Molotov cocktails were yesterday thrown inside a Hong Kong metro station, but no one was injured, the government said, as pro-democracy protesters again took to the streets angry at what they believe is Beijing’s tightening grip on the territory.
The Kowloon Tong station was seriously damaged in the attack, the Hong Kong government said in a statement.
Hundreds of protesters, many young and wearing masks, were marching in Kowloon at the time and were headed to a district near the Kowloon Tong station.
About a dozen riot police took to the streets in Kowloon’s Tsim Sha Tsui district, normally a haven for local and international shoppers, behind the marchers shortly after news of the Molotov attack.
Hong Kong’s metro has borne the brunt of protests, with stations torched and trashed, and only returned to normal operations on Friday after being completely shut down.
The metro normally carries about 5 million people a day.

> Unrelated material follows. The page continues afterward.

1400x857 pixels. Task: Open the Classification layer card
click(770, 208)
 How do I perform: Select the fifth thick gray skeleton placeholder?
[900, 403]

Hong Kong’s protests started in opposition to a now-abandoned extradition bill, but have mushroomed in four months into a pro-democracy movement and an outlet for anger at social inequality in the territory.
The protests have plunged the territory into its worst crisis since the UK handed it back to China in 1997 and is the biggest popular challenge to Chinese President Xi Jinping (習近平) since he came to power in 2012.
Hong Kong had experienced relative calm since last weekend, when a peaceful march by tens of thousands spiraled into a night of running battles between protesters and police.
Since then there had only been small nightly protests and advocates had not flagged any major action this weekend.
A small group calling itself the “Silver-Haired Marchers” yesterday began a 48-hour sit-in at police headquarters, describing themselves as “old, but not obsolete.”
“Whilst we may not be able to fight alongside the young protesters in the front line against an unjust government, escalating police violence and indiscriminate arrests, we take it to heart to uphold the core values of Hong Kong and defend the future of our younger generations,” it said in a statement.
Colonial-era emergency laws were introduced a week ago banning masks at public rallies, sparking some of the worst violence since the protests started. Protesters use masks to shield their identities.
However, hundreds of people, including schoolchildren and office workers, have since defied the ban and wore masks.
A group of protesters planned a “mask party” yesterday night.
Hong Kong police, once praised as “Asia’s finest,” are also facing a crisis of confidence amid the worsening political tensions.
Protesters accuse them of using excessive force, a charge police deny, and two protesters have been shot and wounded during skirmishes with police.